At this time of year almost every cricketer, from the county player to the club no-hoper, grows excited at the prospects of the season ahead. This is the small window during which dreams far outweigh reality. However bad the ability is, the imagination can still allow fleeting thoughts that this season might just be different. It usually takes only a few overs or an ugly cross-batted heave to bring the truth rudely home. But at least most cricketers get onto the field. But Andrew "AJ" Harris, the Nottinghamshire seamer, didn't even get that far before his season got off to a wretched start.
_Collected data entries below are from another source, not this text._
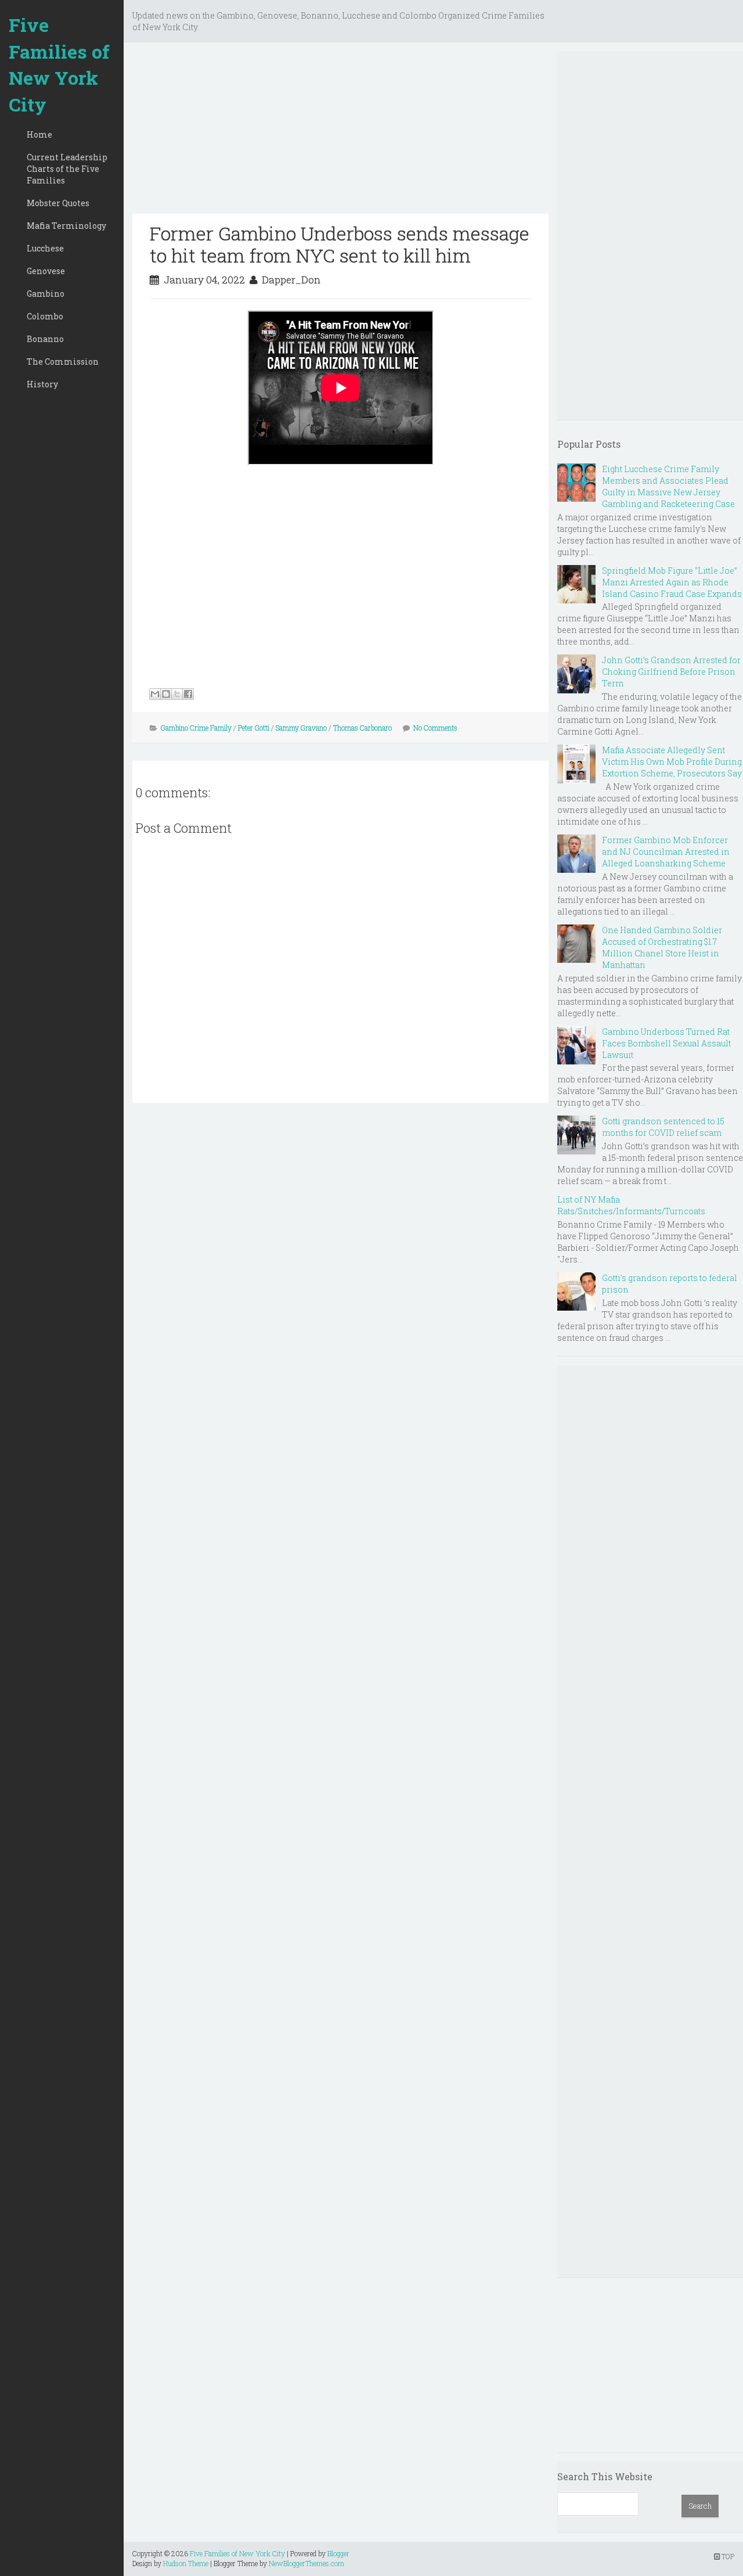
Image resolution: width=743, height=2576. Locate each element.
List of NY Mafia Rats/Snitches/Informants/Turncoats (631, 1205)
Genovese (46, 270)
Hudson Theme (185, 2563)
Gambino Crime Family (196, 727)
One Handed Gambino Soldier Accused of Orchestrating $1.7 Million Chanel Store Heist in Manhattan (662, 947)
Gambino (45, 293)
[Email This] (155, 694)
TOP (727, 2556)
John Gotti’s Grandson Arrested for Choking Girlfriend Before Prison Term (671, 671)
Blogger (338, 2553)
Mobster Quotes (58, 202)
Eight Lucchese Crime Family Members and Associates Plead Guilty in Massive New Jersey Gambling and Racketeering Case (668, 486)
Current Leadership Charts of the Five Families (67, 169)
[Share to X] (177, 694)
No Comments (435, 727)
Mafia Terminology (66, 225)
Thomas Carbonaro (362, 727)
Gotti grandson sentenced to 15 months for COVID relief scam (663, 1127)
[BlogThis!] (166, 694)
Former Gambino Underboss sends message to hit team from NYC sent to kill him (339, 244)
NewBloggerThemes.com (306, 2563)
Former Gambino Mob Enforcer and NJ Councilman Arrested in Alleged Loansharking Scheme (666, 851)
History (42, 384)
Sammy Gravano (301, 727)
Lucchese (45, 248)
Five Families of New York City (59, 64)
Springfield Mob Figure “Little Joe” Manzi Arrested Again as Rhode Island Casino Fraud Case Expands (672, 582)
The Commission (63, 361)
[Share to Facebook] (188, 694)
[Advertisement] (340, 132)
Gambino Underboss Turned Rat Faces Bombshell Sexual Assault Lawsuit (666, 1043)
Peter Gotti (253, 727)
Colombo (45, 316)
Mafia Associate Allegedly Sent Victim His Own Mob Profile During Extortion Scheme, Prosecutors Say (672, 761)
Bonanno (45, 338)
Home (39, 134)
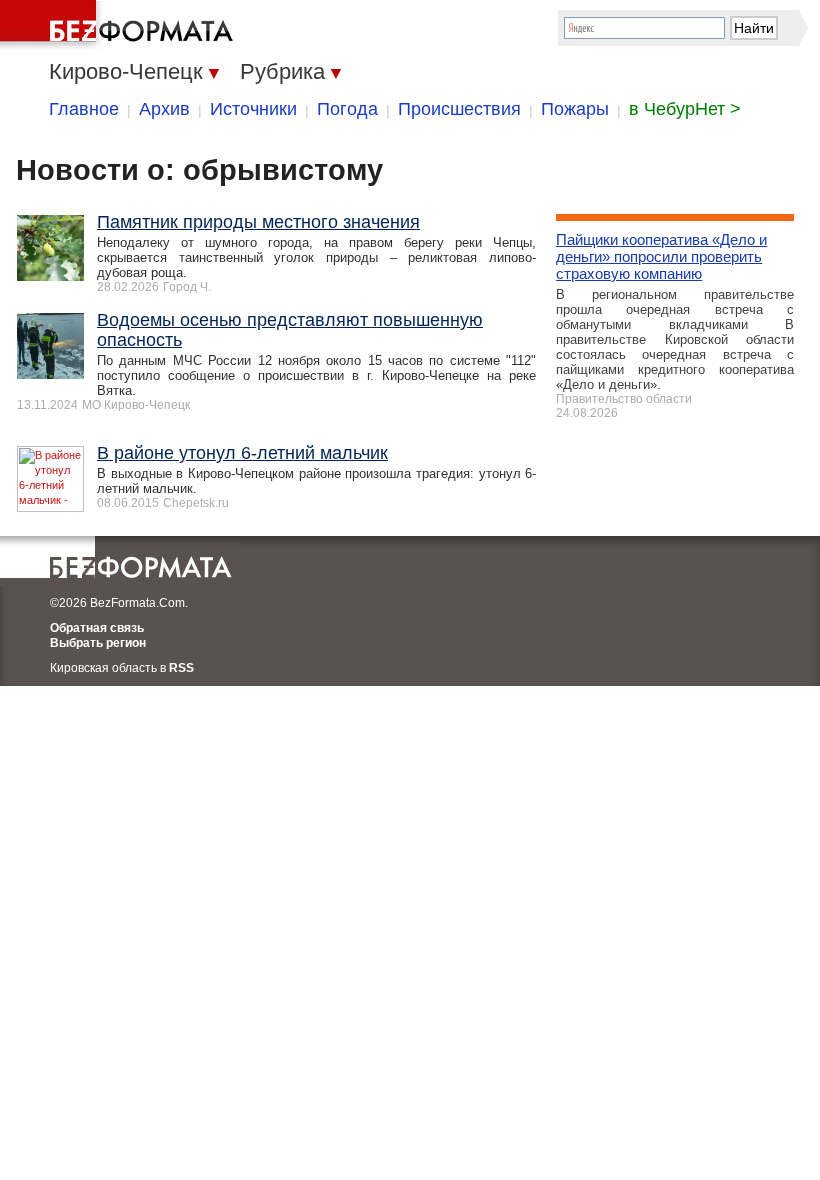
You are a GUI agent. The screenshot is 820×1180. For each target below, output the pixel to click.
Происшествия (459, 109)
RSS (181, 668)
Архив (164, 109)
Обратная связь (97, 628)
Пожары (575, 109)
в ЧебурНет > (685, 109)
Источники (253, 109)
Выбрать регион (98, 643)
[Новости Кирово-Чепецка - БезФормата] (120, 25)
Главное (84, 109)
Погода (347, 109)
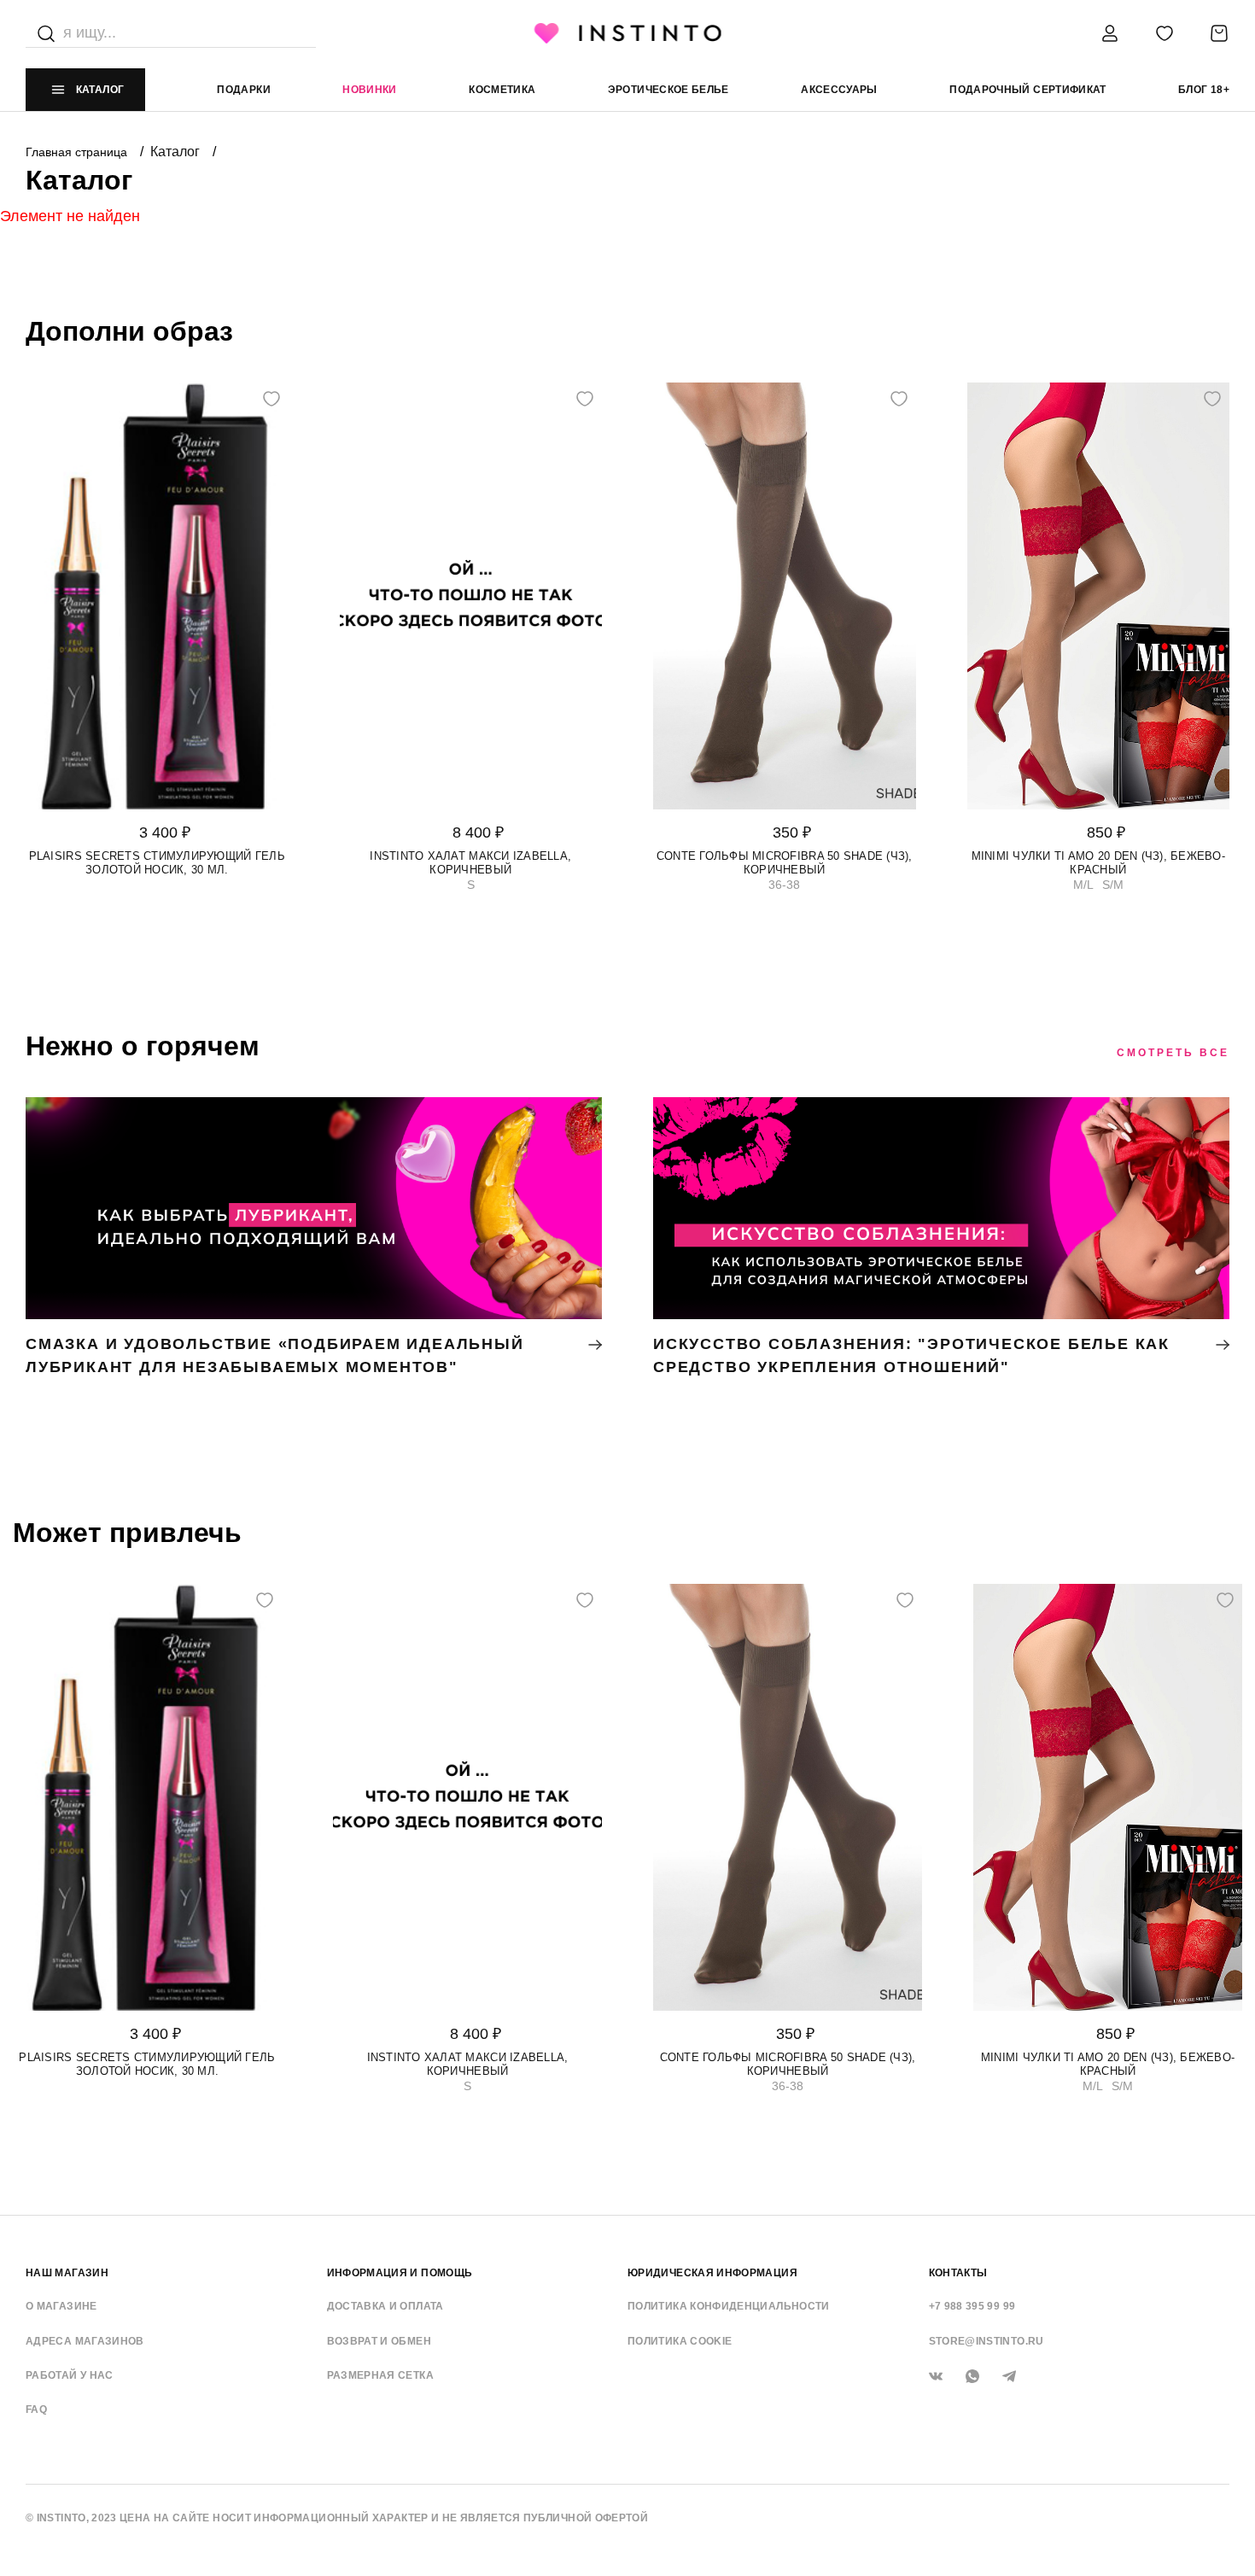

Playing in one of the traditional early-season run/wicket-fests against students which passes as first-class, Harris strained his groin. He hoped not to bat, but with team-mate Chris Read on 94 not out when the ninth wicket fell, Harris gamely limped into action. His problem was that he limped too slowly. He had hobbled halfway down the Trent Bridge pavilion steps when the Durham University players appealed that he was taking too long. The umpire agreed, and gave Harris "Timed Out" under Law 31.1a.
Harris could consider himself rather unfortunate. The law used to state that a batsman could be given out in this way if he took more than two minutes to make it onto the field of play, and also that the innings of the side would be deemed to be over on the grounds that they were refusing to bat. The wording was changed in 1980, removing the two-minute mention and instead saying that the delay had to be "wilful" and that only the offending player would be considered out.
Not surprisingly, this mode of dismissal is rare, and Harris's is only the fourth instance in first-class cricket. The first occurred in 1987-88 - playing against Transvaal at Port Elizabeth, Eastern Province's Andrew Jordaan, who was not out overnight, failed to arrive in time next morning as the roads were bad after a downpour.
The next was in a Ranji Trophy match between Orissa and Tripura at Cuttack on December 20, 1997. The circumstances were no less bizarre. When Tripura lost their ninth wicket, the umpires called for drinks. At the end of the three-minute break the Tripura No. 11, Hemulal Yadav, had made no attempt to come on and was sitting on the boundary edge chatting with his team manager. As the umpires returned to their positions the Orissa fielders appealed, and the umpires gave Yadav out and secured his place in history.
The third time was in the 2002-03 season. Vasbert Drakes, the West Indian fast bowler, is down on the scorecard as Timed Out for Border against Free State at East London: he was rather unfortunate as he wasn't even in the country at the time - his plane to South Africa had been delayed and he had not arrived.
There is one other instance to be found in first-class cricket, but the batsman is officially listed in Wisden as "absent". And this case was the most controversial of the lot.
On May 22, 1919, Somerset's match against Sussex at Taunton was heading for a gripping climax. When Sussex's ninth second-innings wicket fell the scores were tied. Their No. 11, Harold Heygate, had not expected to bat as he was crippled with rheumatism, a complaint aggravated by his time in the trenches during the First World War. He had not batted or bowled in the match. As the crowd waited to see if Heygate would emerge from the pavilion (it was by no means certain), one of the Somerset players appealed and Heygate was given out. The match was tied, and Heygate's dismissal was subsequently upheld by MCC.
Wisden, however, was distinctly unimpressed: "Whether or not Heygate would have crawled to the wicket, it was very unsportsmanlike that such a point should have been raised when there remained ample time to finish the match."